REQUEST:
Copy each of the following entries word for word, keeping every line as it appears.
### GIVEN RECORDS
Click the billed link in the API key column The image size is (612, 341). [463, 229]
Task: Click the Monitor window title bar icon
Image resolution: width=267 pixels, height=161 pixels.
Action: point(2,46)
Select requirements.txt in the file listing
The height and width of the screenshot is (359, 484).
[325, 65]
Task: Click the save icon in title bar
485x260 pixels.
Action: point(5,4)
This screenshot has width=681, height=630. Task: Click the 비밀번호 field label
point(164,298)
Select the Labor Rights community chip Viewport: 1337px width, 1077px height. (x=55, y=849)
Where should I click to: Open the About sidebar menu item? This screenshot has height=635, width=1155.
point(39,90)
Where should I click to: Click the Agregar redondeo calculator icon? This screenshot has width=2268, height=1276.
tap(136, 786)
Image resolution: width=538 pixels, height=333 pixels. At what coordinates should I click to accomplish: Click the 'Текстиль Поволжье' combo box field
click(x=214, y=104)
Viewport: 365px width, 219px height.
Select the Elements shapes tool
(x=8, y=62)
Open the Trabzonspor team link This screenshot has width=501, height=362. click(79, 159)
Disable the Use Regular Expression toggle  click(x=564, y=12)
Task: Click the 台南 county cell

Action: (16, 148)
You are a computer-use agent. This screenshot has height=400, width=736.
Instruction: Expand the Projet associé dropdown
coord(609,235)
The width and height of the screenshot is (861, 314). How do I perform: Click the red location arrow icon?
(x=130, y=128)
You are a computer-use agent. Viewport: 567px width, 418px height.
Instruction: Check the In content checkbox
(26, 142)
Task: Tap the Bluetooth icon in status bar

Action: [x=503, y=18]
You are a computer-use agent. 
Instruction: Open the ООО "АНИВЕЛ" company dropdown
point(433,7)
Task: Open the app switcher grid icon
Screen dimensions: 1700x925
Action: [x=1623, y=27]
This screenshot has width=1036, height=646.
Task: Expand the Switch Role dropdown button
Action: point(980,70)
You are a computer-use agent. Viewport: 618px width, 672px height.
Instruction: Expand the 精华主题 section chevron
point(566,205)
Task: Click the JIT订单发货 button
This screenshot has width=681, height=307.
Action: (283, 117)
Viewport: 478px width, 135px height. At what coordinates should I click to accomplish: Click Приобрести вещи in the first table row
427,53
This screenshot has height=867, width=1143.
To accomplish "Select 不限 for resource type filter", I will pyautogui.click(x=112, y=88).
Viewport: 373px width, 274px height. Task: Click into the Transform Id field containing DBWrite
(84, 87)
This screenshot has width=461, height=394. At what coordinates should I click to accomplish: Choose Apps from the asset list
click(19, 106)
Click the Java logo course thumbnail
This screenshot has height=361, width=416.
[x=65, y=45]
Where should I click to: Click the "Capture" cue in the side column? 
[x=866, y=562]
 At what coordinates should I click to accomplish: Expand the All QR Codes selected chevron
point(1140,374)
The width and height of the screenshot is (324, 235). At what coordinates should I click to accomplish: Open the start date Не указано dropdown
######
FULL ANSWER:
Click the billed link in the API key column The image size is (612, 341). [463, 229]
Task: Click the Monitor window title bar icon
Image resolution: width=267 pixels, height=161 pixels.
Action: point(2,46)
Select requirements.txt in the file listing
The height and width of the screenshot is (359, 484).
[325, 65]
Task: Click the save icon in title bar
485x260 pixels.
Action: point(5,4)
This screenshot has width=681, height=630. Task: Click the 비밀번호 field label
point(164,298)
Select the Labor Rights community chip Viewport: 1337px width, 1077px height. (x=55, y=849)
Where should I click to: Open the About sidebar menu item? This screenshot has height=635, width=1155.
point(39,90)
Where should I click to: Click the Agregar redondeo calculator icon? This screenshot has width=2268, height=1276.
tap(136, 786)
Image resolution: width=538 pixels, height=333 pixels. At what coordinates should I click to accomplish: Click the 'Текстиль Поволжье' combo box field
click(x=214, y=104)
Viewport: 365px width, 219px height.
Select the Elements shapes tool
(x=8, y=62)
Open the Trabzonspor team link This screenshot has width=501, height=362. click(79, 159)
Disable the Use Regular Expression toggle  click(x=564, y=12)
Task: Click the 台南 county cell

Action: (16, 148)
You are a computer-use agent. This screenshot has height=400, width=736.
Instruction: Expand the Projet associé dropdown
coord(609,235)
The width and height of the screenshot is (861, 314). How do I perform: Click the red location arrow icon?
(x=130, y=128)
You are a computer-use agent. Viewport: 567px width, 418px height.
Instruction: Check the In content checkbox
(26, 142)
Task: Tap the Bluetooth icon in status bar

Action: [x=503, y=18]
You are a computer-use agent. 
Instruction: Open the ООО "АНИВЕЛ" company dropdown
point(433,7)
Task: Open the app switcher grid icon
Screen dimensions: 1700x925
Action: [x=1623, y=27]
This screenshot has width=1036, height=646.
Task: Expand the Switch Role dropdown button
Action: point(980,70)
You are a computer-use agent. Viewport: 618px width, 672px height.
Instruction: Expand the 精华主题 section chevron
point(566,205)
Task: Click the JIT订单发货 button
This screenshot has width=681, height=307.
Action: (283, 117)
Viewport: 478px width, 135px height. At what coordinates should I click to accomplish: Click Приобрести вещи in the first table row
427,53
This screenshot has height=867, width=1143.
To accomplish "Select 不限 for resource type filter", I will pyautogui.click(x=112, y=88).
Viewport: 373px width, 274px height. Task: Click into the Transform Id field containing DBWrite
(84, 87)
This screenshot has width=461, height=394. At what coordinates should I click to accomplish: Choose Apps from the asset list
click(19, 106)
Click the Java logo course thumbnail
This screenshot has height=361, width=416.
[x=65, y=45]
Where should I click to: Click the "Capture" cue in the side column? 
[x=866, y=562]
 At what coordinates should I click to accomplish: Expand the All QR Codes selected chevron
point(1140,374)
The width and height of the screenshot is (324, 235). At what coordinates should I click to accomplish: Open the start date Не указано dropdown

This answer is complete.